## Exercise goal
Return every one of the following records verbatim, preserving each line without alteration.

- - -

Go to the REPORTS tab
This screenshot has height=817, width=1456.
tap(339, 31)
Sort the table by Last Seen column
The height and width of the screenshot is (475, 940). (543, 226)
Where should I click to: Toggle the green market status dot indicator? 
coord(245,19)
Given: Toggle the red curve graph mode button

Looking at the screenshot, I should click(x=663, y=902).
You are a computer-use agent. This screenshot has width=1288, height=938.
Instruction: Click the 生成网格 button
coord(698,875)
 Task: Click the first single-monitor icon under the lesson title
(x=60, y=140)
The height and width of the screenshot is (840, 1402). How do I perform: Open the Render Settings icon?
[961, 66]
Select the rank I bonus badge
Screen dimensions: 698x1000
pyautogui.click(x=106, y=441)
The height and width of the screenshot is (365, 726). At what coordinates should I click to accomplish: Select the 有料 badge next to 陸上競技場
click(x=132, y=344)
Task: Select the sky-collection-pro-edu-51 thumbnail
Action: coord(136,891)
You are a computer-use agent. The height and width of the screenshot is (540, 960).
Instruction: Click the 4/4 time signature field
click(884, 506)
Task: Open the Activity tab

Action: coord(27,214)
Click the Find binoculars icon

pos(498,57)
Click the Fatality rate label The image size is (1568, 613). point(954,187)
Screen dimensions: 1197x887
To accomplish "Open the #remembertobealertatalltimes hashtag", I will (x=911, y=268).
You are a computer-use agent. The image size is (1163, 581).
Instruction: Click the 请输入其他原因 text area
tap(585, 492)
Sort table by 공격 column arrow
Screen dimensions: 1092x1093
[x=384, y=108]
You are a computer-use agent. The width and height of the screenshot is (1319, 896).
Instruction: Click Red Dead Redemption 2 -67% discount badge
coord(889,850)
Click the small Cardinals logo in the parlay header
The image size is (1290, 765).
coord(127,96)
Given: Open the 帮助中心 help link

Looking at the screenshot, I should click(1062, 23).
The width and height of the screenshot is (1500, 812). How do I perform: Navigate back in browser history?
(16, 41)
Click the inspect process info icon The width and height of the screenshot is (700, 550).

- - -

## Result for this task
Go to the REPORTS tab
This screenshot has height=817, width=1456.
tap(339, 31)
Sort the table by Last Seen column
The height and width of the screenshot is (475, 940). (543, 226)
Where should I click to: Toggle the green market status dot indicator? 
coord(245,19)
Given: Toggle the red curve graph mode button

Looking at the screenshot, I should click(x=663, y=902).
You are a computer-use agent. This screenshot has width=1288, height=938.
Instruction: Click the 生成网格 button
coord(698,875)
 Task: Click the first single-monitor icon under the lesson title
(x=60, y=140)
The height and width of the screenshot is (840, 1402). How do I perform: Open the Render Settings icon?
[961, 66]
Select the rank I bonus badge
Screen dimensions: 698x1000
pyautogui.click(x=106, y=441)
The height and width of the screenshot is (365, 726). At what coordinates should I click to accomplish: Select the 有料 badge next to 陸上競技場
click(x=132, y=344)
Task: Select the sky-collection-pro-edu-51 thumbnail
Action: coord(136,891)
You are a computer-use agent. The height and width of the screenshot is (540, 960).
Instruction: Click the 4/4 time signature field
click(884, 506)
Task: Open the Activity tab

Action: coord(27,214)
Click the Find binoculars icon

pos(498,57)
Click the Fatality rate label The image size is (1568, 613). point(954,187)
Screen dimensions: 1197x887
To accomplish "Open the #remembertobealertatalltimes hashtag", I will (x=911, y=268).
You are a computer-use agent. The image size is (1163, 581).
Instruction: Click the 请输入其他原因 text area
tap(585, 492)
Sort table by 공격 column arrow
Screen dimensions: 1092x1093
[x=384, y=108]
You are a computer-use agent. The width and height of the screenshot is (1319, 896).
Instruction: Click Red Dead Redemption 2 -67% discount badge
coord(889,850)
Click the small Cardinals logo in the parlay header
The image size is (1290, 765).
coord(127,96)
Given: Open the 帮助中心 help link

Looking at the screenshot, I should click(1062, 23).
The width and height of the screenshot is (1500, 812). How do I perform: Navigate back in browser history?
(16, 41)
Click the inspect process info icon The width and height of the screenshot is (700, 550).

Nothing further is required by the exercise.